**Problem description**
Repeat exactly the lines from the start of the entries below through the line containing "Screen dimensions: 1086x478". Omit the rest.

**Data for this task**
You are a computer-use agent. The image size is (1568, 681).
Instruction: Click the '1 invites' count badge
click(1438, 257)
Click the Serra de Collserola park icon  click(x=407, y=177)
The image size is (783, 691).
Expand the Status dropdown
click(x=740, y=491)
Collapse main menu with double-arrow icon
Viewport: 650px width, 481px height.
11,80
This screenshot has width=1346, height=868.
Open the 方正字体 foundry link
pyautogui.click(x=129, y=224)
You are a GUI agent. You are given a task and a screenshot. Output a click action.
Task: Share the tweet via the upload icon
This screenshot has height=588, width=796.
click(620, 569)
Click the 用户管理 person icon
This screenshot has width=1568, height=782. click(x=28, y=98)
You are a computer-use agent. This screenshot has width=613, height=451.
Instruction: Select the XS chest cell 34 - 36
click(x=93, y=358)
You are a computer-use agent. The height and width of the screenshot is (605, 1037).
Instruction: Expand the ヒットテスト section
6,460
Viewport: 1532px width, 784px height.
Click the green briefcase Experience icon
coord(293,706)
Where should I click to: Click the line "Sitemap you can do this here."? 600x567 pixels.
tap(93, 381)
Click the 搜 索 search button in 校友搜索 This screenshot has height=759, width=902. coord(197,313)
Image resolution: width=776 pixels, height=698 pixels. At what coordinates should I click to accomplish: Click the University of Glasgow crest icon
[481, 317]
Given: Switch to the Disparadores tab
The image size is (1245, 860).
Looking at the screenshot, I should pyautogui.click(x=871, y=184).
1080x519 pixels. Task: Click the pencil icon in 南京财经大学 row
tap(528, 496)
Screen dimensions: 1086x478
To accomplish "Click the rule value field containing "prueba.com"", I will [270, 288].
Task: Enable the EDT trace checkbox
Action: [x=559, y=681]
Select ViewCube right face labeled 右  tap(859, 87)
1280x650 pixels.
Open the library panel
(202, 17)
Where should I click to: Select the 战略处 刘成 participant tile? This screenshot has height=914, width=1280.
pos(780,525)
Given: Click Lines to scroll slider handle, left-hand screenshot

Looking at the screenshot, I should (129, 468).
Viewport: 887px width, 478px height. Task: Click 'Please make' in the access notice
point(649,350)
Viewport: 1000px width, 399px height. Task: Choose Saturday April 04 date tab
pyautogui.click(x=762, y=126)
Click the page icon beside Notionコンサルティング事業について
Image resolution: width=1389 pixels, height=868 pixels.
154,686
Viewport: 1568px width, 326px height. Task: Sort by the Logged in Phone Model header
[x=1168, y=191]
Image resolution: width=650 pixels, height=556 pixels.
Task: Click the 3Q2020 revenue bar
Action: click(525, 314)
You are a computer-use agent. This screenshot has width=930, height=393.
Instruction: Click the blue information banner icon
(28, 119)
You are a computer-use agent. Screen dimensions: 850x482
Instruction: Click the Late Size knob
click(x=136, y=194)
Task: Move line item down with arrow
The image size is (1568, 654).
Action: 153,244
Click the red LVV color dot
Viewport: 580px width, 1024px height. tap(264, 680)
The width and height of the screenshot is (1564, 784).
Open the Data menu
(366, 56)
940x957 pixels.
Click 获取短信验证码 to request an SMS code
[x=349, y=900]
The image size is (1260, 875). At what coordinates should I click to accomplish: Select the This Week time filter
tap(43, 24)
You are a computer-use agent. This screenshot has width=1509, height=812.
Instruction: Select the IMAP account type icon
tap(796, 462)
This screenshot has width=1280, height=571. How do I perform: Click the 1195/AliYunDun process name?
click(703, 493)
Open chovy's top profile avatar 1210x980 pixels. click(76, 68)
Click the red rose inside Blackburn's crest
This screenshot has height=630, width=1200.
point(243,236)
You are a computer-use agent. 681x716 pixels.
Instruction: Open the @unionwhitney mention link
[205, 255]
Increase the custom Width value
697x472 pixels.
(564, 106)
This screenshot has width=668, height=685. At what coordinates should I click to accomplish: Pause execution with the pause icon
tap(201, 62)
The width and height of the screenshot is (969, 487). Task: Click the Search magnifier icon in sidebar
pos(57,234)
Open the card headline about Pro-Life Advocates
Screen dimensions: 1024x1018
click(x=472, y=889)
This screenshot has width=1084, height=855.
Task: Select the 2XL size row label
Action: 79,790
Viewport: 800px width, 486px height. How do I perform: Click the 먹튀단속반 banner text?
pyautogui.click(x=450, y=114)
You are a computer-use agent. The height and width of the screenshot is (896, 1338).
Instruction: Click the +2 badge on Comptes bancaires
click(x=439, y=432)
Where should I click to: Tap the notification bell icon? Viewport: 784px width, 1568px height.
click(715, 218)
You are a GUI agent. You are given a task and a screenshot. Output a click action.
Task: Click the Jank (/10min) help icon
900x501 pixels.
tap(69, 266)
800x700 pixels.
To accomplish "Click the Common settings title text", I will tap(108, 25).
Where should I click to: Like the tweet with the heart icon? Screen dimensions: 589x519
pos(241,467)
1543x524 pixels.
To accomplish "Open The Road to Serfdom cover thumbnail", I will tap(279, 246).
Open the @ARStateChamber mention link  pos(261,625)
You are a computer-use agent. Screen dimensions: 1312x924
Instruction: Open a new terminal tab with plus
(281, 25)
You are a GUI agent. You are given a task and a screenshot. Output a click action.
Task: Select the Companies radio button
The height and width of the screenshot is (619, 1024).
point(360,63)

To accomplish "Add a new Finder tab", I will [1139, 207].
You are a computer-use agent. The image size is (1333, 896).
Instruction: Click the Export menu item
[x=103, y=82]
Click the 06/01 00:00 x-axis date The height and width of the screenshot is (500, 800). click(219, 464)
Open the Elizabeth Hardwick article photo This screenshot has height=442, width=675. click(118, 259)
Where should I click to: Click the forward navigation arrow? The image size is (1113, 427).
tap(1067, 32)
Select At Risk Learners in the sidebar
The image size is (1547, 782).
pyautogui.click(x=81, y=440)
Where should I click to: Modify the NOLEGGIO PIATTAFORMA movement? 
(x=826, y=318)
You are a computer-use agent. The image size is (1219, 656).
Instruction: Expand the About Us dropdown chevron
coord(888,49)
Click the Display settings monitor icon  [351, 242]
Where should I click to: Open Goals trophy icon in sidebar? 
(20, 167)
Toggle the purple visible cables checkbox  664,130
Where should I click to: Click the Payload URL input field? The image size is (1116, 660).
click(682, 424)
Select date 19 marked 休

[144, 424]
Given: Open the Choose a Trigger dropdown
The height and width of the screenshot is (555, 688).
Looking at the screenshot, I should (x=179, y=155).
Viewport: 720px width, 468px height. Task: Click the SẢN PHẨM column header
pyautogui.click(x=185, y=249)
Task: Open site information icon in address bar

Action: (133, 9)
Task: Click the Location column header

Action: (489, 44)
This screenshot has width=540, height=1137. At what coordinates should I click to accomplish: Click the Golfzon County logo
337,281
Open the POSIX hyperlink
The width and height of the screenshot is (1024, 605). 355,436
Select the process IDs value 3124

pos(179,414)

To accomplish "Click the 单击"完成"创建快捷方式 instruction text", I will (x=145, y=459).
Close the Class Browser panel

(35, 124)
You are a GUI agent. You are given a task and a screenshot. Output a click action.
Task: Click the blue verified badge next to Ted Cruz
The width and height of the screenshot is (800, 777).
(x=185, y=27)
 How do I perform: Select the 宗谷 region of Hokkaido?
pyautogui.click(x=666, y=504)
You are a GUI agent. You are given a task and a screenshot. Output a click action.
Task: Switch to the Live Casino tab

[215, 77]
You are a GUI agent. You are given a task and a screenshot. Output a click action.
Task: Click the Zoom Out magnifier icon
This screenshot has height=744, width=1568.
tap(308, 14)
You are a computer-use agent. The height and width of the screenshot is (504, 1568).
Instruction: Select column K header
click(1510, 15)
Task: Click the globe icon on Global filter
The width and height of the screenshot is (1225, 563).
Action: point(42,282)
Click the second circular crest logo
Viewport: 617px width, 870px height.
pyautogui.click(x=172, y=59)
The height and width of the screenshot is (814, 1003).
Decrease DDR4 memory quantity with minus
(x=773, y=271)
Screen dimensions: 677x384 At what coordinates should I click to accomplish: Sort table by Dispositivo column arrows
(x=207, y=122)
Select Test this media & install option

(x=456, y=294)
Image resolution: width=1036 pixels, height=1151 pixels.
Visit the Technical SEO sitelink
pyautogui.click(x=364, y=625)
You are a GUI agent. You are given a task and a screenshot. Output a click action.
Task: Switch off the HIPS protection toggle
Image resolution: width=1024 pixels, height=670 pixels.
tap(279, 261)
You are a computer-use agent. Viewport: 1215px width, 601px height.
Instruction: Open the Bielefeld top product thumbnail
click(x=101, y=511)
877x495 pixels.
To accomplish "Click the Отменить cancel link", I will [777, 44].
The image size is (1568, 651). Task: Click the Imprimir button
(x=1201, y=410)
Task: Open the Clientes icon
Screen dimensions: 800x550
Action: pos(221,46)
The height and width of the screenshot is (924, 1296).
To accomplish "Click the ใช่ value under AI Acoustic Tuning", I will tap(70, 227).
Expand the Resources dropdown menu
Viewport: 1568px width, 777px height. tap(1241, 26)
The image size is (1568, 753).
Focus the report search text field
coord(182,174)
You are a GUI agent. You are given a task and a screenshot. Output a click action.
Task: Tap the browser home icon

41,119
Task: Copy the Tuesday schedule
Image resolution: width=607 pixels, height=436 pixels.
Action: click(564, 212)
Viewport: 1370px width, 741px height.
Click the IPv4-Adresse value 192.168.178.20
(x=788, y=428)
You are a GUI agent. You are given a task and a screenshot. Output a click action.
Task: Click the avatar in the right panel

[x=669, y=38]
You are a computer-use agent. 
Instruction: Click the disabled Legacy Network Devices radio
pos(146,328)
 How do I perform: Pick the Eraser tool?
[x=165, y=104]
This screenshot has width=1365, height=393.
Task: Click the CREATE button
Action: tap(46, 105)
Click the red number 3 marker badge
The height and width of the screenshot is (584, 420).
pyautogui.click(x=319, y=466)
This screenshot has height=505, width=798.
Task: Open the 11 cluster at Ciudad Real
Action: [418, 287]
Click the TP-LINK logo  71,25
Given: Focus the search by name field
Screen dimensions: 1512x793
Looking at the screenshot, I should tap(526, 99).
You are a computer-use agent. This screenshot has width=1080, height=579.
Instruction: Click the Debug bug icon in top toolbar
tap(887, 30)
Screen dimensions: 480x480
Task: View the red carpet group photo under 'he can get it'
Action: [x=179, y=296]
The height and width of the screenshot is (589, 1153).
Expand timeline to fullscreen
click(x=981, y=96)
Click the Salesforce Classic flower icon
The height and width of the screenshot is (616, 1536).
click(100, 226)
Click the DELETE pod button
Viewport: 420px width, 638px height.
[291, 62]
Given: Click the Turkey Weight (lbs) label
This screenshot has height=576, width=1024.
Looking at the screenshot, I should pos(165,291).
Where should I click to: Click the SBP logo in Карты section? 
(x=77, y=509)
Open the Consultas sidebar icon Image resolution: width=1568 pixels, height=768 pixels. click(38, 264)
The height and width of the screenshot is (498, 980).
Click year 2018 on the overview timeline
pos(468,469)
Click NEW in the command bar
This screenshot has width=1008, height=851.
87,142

**Answer section**
You are a computer-use agent. The image size is (1568, 681).
Instruction: Click the '1 invites' count badge
click(1438, 257)
Click the Serra de Collserola park icon  click(x=407, y=177)
The image size is (783, 691).
Expand the Status dropdown
click(x=740, y=491)
Collapse main menu with double-arrow icon
Viewport: 650px width, 481px height.
11,80
This screenshot has width=1346, height=868.
Open the 方正字体 foundry link
pyautogui.click(x=129, y=224)
You are a GUI agent. You are given a task and a screenshot. Output a click action.
Task: Share the tweet via the upload icon
This screenshot has height=588, width=796.
click(620, 569)
Click the 用户管理 person icon
This screenshot has width=1568, height=782. click(x=28, y=98)
You are a computer-use agent. This screenshot has width=613, height=451.
Instruction: Select the XS chest cell 34 - 36
click(x=93, y=358)
You are a computer-use agent. The height and width of the screenshot is (605, 1037).
Instruction: Expand the ヒットテスト section
6,460
Viewport: 1532px width, 784px height.
Click the green briefcase Experience icon
coord(293,706)
Where should I click to: Click the line "Sitemap you can do this here."? 600x567 pixels.
tap(93, 381)
Click the 搜 索 search button in 校友搜索 This screenshot has height=759, width=902. coord(197,313)
Image resolution: width=776 pixels, height=698 pixels. At what coordinates should I click to accomplish: Click the University of Glasgow crest icon
[481, 317]
Given: Switch to the Disparadores tab
The image size is (1245, 860).
Looking at the screenshot, I should pyautogui.click(x=871, y=184).
1080x519 pixels. Task: Click the pencil icon in 南京财经大学 row
tap(528, 496)
Screen dimensions: 1086x478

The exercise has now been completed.